What Causes Fibromyalgia? Who Gets It, When, and Where It Starts

What Causes Fibromyalgia

TL;DR: No one knows the single cause of fibromyalgia, and anyone who tells you they do is guessing. The current understanding is that the nervous system starts processing pain signals too strongly, a change researchers call "central sensitization." It tends to run in families, often shows up after a physical or emotional trigger like an injury, infection, surgery or prolonged stress, and is most common in women between roughly 30 and 50. It is real, it is not your fault, and it is not something you caused by being weak.

When my wife Elena was first told she had fibromyalgia, her first question was the one almost everyone asks: why me, and why now? It is a fair question, and the honest answer is layered. Here is what the research actually says, checked against the CDC, NIH, Mayo Clinic and the American College of Rheumatology.

So what actually causes fibromyalgia?

The leading explanation is that fibromyalgia is a problem with how the brain and spinal cord handle pain. In people with it, the volume knob on pain is turned up. Ordinary signals that most people barely notice get amplified into real, physical aching. Researchers call this central sensitization. It is why a light touch or a snug waistband can genuinely hurt. The pain is not imagined. The processing is just different.

Is fibromyalgia genetic?

It often runs in families, which points to a genetic component. If a parent or sibling has it, your odds are higher. Genes do not seem to cause it by themselves, though. The current thinking is that some people are born more prone to it, and then something in life sets it off.

What triggers it to start?

For many people there is a starting point they can name. Common triggers reported in the research include a physical injury (a car accident is a classic one), an infection or illness, surgery, or a long stretch of severe emotional stress or trauma. Sometimes it builds slowly with no single event. Elena traces hers to a hard year that stacked illness on top of stress, which lines up with what clinicians see often.
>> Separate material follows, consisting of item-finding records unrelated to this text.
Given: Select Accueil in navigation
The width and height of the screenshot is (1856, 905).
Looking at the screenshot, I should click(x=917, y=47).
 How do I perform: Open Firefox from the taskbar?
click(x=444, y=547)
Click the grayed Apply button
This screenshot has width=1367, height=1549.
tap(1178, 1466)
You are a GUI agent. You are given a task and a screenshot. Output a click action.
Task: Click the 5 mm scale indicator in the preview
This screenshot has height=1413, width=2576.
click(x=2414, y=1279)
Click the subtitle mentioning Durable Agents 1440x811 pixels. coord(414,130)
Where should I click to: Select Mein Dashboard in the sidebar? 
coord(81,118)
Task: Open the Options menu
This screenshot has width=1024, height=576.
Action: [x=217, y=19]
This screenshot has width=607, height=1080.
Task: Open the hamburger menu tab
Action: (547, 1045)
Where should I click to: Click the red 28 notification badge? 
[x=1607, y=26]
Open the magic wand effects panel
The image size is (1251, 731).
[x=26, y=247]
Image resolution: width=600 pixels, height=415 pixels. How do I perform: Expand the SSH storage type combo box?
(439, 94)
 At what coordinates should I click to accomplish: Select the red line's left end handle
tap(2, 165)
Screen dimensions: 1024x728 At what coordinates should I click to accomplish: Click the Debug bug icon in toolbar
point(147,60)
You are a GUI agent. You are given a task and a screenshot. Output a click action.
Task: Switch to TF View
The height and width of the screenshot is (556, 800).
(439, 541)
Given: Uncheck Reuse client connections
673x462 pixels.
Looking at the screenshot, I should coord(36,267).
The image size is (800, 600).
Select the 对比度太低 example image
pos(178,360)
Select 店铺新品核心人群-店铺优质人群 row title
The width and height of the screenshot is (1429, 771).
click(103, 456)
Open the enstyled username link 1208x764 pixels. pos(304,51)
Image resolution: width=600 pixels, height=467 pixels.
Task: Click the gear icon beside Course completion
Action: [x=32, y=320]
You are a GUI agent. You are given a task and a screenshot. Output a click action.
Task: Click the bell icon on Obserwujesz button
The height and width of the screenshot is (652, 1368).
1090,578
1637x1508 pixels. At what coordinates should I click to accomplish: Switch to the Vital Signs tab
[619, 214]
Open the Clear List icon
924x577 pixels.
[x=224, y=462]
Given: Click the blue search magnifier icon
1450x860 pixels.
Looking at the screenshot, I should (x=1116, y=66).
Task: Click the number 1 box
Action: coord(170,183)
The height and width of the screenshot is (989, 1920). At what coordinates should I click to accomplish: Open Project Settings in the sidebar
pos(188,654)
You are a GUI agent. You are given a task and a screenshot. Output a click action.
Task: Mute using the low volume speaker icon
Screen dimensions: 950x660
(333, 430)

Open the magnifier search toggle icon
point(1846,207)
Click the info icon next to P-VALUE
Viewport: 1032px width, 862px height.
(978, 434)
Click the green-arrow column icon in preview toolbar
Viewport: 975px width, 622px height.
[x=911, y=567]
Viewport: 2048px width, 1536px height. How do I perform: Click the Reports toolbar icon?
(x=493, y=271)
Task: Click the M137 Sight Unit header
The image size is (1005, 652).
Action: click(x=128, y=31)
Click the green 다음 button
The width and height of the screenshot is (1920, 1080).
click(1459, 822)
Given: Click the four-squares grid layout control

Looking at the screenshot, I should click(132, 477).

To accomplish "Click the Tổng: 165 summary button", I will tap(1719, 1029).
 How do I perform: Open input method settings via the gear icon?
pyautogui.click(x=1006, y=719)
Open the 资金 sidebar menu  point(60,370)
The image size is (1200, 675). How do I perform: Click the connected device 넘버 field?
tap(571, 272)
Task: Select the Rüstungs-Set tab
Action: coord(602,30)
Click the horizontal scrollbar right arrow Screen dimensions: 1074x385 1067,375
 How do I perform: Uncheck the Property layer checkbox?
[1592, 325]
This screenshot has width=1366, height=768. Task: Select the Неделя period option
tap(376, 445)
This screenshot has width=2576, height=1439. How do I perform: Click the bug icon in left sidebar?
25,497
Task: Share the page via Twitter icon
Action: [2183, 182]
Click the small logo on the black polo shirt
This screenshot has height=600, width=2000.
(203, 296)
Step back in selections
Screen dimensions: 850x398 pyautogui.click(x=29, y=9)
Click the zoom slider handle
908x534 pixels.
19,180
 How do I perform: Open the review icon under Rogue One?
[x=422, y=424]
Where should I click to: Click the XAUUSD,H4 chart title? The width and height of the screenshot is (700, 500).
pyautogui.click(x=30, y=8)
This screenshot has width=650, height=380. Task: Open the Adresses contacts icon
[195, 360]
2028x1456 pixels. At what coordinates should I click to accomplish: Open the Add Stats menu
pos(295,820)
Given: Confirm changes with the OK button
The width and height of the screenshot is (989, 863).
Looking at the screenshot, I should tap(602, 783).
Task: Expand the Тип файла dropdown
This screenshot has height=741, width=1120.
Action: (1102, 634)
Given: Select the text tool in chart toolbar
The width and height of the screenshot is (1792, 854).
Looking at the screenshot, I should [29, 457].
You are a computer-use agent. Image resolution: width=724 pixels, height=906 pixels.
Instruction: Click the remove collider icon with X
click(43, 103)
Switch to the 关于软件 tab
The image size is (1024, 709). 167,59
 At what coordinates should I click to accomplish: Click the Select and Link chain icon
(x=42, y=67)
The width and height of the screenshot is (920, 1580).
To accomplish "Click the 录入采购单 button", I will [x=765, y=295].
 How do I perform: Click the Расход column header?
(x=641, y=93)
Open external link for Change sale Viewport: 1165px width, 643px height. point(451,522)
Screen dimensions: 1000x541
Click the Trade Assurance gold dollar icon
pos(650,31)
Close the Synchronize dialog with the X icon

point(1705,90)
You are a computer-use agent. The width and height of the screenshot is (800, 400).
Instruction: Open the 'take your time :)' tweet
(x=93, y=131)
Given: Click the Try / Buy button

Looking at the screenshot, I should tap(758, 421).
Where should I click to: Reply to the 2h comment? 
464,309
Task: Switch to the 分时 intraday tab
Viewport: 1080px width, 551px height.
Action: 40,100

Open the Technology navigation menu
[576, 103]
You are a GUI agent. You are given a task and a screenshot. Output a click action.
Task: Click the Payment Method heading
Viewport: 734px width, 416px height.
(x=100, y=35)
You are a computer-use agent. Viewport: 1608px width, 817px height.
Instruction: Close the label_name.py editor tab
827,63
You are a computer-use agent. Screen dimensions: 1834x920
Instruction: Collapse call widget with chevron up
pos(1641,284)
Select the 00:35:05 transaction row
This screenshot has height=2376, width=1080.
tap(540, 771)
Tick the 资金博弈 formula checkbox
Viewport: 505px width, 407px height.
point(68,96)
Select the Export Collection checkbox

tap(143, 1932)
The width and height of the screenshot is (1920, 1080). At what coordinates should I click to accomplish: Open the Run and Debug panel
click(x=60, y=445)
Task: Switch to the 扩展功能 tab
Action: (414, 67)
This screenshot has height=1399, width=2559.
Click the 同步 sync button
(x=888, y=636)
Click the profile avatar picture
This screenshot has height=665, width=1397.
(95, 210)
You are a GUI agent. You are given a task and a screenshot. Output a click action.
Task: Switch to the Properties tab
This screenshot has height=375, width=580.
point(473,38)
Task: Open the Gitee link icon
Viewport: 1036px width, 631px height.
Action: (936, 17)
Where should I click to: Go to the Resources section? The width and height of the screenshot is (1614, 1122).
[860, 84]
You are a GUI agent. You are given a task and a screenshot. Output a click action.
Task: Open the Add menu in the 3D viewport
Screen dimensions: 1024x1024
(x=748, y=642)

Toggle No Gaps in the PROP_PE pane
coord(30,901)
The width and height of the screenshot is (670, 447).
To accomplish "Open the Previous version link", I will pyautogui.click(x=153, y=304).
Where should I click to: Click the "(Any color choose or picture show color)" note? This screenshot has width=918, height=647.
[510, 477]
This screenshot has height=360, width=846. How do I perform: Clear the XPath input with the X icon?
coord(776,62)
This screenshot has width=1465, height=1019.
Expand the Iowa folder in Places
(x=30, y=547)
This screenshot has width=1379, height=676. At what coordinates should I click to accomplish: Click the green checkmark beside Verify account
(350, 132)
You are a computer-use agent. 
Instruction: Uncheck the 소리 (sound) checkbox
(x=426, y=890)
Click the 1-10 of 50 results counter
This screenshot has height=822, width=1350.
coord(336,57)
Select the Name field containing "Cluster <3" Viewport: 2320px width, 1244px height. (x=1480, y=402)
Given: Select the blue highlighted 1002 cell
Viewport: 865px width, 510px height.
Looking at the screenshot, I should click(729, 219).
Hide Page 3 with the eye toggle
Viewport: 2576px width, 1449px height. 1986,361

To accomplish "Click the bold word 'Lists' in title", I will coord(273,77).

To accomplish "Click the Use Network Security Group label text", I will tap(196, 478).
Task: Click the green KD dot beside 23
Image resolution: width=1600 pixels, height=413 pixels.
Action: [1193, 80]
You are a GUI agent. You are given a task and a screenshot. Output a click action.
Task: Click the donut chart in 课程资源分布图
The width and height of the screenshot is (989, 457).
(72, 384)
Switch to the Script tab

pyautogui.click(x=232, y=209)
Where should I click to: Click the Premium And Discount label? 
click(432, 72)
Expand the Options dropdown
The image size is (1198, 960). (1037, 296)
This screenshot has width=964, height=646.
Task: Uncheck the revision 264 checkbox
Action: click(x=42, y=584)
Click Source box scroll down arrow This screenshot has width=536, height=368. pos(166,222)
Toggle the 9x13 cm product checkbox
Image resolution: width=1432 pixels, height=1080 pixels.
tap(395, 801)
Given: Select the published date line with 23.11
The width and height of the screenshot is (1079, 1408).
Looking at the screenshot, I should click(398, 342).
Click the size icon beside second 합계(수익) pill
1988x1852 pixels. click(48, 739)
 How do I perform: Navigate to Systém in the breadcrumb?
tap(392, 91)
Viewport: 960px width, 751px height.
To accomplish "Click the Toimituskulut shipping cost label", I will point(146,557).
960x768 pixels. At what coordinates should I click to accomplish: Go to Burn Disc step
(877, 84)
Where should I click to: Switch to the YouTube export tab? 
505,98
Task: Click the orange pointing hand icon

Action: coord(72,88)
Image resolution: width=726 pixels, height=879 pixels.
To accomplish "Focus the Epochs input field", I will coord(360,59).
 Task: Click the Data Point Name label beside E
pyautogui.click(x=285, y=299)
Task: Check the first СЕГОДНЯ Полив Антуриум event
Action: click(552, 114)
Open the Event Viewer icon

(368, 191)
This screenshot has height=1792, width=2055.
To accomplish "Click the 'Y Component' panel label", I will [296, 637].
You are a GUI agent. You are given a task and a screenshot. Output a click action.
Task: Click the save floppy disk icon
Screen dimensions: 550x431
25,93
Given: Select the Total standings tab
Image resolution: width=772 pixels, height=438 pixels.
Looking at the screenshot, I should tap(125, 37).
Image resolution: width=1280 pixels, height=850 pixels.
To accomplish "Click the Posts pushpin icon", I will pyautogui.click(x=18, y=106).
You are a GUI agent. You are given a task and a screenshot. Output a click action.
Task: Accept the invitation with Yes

At what age does fibromyalgia usually start?

Most people are diagnosed in middle adulthood, often between 30 and 50, though it can begin earlier or later, and children can have it too. The risk does tend to rise with age.

Where in the body does it usually start?

There is no single starting point that fits everyone. Many people first notice it in the neck and shoulders, or across the back, before it spreads to feel like an all-over ache on both sides of the body. For that early neck, shoulder and back tension, some people find gentle warmth and soft pressure from a shiatsu neck and back massager comforting. Because it is widespread by nature, it rarely stays in one spot for long.

Who gets fibromyalgia the most?

Women are diagnosed far more often than men, by a wide margin. People with other conditions like rheumatoid arthritis, lupus, or long-term anxiety or depression also have higher rates. A family history raises the risk too. None of this means you did anything to bring it on.

What this means on a hard day

Understanding the cause does not switch off the pain, but it can lift some of the self-blame, and that matters more than people expect. Fibromyalgia is a real change in how your nervous system works, not a character flaw. On the days the aching wins, what helps is making comfort easy to reach. We gathered the things people return to most into our Flare-Day Comfort Kit, and the wider comfort collection is built on the same idea. Comfort, never a cure.

For more, see our honest guide to fibromyalgia symptoms and whether fibromyalgia can be cured.

Frequently asked questions

What is the main cause of fibromyalgia?
There is no single proven cause. The leading explanation is central sensitization, where the nervous system amplifies pain signals, usually in someone genetically prone to it after a trigger like injury, infection or prolonged stress.

Is fibromyalgia hereditary?
It tends to run in families, so there is likely a genetic component, but genes alone do not appear to cause it.

At what age does fibromyalgia start?
Most often between 30 and 50, though it can begin at any age, including childhood.

Where does fibromyalgia usually start?
Frequently in the neck, shoulders or back before spreading to a widespread, both-sides-of-the-body ache. There is no universal starting point.

Who is most likely to get fibromyalgia?
Women far more than men, people with a family history, and those with conditions like lupus or rheumatoid arthritis.

This article is general information, not medical advice, and is not intended to diagnose, treat, cure, or prevent any condition. Only a qualified clinician can diagnose fibromyalgia. Sources: CDC, NIH/NIAMS, Mayo Clinic, American College of Rheumatology.